__Page extract__
• • • • •
In this article, I'm broadening the perspective to compare Canada with one of our Commonwealth peers, the United Kingdom. The U.K. shows how much more can be done in the climate fight. And, just as critically, the U.K. experience reveals just how large the task ahead has become, if we hope to avoid a full-blown climate crisis.
So, with the U.K.'s latest inventory report in hand, let's jump in.
How much more can be done
Let's start by comparing climate targets.
My first chart shows Canadian and U.K. climate targets through 2030. To make comparisons easy I've shown all targets relative to 1990 emission levels. As you can see, the U.K. has consistently promised much deeper climate pollution cuts (blue bullseyes) than Canada (red bullseyes). And you can also see that the ambition gap has grown larger over time.
This chart also let's you compare what Canada and the U.K. actually did with their emissions. The blue line shows the U.K. cutting emissions as promised. Their annual emissions are now 41 per cent lower than in 1990. In fact, they now emit less than they did in 1890. That's not a typo. And, yeah, they burned a lot of coal back then, what with inventing the steam engine and kickstarting the industrial revolution and all.
• • • • •
Records of word and element locations
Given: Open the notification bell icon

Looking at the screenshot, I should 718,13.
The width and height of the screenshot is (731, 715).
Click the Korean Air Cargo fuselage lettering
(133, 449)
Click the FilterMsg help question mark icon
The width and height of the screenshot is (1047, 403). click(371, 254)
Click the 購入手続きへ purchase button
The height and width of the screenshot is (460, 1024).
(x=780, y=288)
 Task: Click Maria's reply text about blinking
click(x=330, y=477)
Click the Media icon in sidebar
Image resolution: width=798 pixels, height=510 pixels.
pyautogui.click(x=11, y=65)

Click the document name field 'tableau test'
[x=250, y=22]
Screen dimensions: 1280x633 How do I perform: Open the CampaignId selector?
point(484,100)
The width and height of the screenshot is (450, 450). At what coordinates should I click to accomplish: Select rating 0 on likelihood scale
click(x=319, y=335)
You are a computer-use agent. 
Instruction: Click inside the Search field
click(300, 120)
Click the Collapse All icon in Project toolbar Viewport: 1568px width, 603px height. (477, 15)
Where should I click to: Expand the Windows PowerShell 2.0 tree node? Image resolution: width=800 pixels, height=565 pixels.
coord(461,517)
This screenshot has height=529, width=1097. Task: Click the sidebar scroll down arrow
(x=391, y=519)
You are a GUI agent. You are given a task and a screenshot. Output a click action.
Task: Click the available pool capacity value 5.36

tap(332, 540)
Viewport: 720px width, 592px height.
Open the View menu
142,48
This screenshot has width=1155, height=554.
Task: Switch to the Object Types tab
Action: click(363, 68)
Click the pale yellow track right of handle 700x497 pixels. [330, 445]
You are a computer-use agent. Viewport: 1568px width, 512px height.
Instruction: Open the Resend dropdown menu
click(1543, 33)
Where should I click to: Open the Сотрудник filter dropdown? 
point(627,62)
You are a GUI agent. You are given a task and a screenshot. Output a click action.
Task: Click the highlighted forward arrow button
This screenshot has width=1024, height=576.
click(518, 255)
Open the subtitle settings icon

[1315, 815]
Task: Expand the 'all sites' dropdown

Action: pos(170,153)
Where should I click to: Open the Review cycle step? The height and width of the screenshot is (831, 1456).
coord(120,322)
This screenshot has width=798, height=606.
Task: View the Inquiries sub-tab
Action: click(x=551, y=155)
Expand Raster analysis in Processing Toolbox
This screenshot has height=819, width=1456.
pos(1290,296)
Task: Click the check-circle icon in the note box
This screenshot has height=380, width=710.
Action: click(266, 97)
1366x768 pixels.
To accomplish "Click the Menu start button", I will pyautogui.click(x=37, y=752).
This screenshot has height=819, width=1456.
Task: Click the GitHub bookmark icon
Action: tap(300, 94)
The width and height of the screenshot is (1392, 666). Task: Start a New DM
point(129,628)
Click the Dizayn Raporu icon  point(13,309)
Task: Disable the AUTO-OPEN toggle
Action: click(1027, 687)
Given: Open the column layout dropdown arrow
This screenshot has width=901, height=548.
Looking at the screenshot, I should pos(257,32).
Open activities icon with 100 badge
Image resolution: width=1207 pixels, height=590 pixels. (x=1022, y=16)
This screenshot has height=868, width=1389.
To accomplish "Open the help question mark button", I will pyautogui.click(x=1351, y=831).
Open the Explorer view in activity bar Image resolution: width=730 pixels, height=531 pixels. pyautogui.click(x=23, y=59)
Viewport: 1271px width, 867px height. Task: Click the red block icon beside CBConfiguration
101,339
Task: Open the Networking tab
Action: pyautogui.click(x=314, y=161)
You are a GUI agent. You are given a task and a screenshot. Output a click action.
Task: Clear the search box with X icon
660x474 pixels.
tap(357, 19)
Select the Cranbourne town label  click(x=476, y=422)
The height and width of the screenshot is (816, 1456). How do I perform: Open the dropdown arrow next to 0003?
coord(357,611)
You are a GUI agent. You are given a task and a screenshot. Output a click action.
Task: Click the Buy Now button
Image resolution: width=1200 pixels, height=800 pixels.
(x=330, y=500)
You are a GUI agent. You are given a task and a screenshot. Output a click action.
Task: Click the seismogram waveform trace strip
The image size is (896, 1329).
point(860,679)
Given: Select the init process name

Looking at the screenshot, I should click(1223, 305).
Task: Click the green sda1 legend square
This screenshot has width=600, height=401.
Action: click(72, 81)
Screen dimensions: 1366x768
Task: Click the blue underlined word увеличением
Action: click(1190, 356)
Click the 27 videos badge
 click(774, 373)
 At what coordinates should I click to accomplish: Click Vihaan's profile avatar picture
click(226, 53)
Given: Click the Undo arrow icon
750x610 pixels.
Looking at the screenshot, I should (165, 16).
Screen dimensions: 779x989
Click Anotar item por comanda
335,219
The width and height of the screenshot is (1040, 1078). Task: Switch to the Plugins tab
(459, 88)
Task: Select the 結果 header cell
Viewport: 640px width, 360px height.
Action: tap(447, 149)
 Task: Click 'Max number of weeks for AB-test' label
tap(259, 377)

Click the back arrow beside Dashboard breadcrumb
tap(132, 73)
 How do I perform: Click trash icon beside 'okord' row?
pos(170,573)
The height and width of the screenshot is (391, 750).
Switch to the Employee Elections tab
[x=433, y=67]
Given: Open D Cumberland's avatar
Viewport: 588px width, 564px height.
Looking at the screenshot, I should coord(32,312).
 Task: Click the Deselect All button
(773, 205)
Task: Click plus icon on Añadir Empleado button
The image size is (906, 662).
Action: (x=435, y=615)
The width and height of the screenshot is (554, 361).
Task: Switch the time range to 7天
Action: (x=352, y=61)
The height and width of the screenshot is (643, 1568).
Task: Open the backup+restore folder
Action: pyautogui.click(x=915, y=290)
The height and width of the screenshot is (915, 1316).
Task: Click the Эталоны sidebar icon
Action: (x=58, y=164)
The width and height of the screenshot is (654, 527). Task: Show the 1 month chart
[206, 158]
• • • • •
__Your objective__
Return the whole passage comparing Canada's and the U.K.'s climate targets, word for word. These rows were drawn from a separate source.

__Answer for this exercise__
In this article, I'm broadening the perspective to compare Canada with one of our Commonwealth peers, the United Kingdom. The U.K. shows how much more can be done in the climate fight. And, just as critically, the U.K. experience reveals just how large the task ahead has become, if we hope to avoid a full-blown climate crisis.
So, with the U.K.'s latest inventory report in hand, let's jump in.
How much more can be done
Let's start by comparing climate targets.
My first chart shows Canadian and U.K. climate targets through 2030. To make comparisons easy I've shown all targets relative to 1990 emission levels. As you can see, the U.K. has consistently promised much deeper climate pollution cuts (blue bullseyes) than Canada (red bullseyes). And you can also see that the ambition gap has grown larger over time.
This chart also let's you compare what Canada and the U.K. actually did with their emissions. The blue line shows the U.K. cutting emissions as promised. Their annual emissions are now 41 per cent lower than in 1990. In fact, they now emit less than they did in 1890. That's not a typo. And, yeah, they burned a lot of coal back then, what with inventing the steam engine and kickstarting the industrial revolution and all.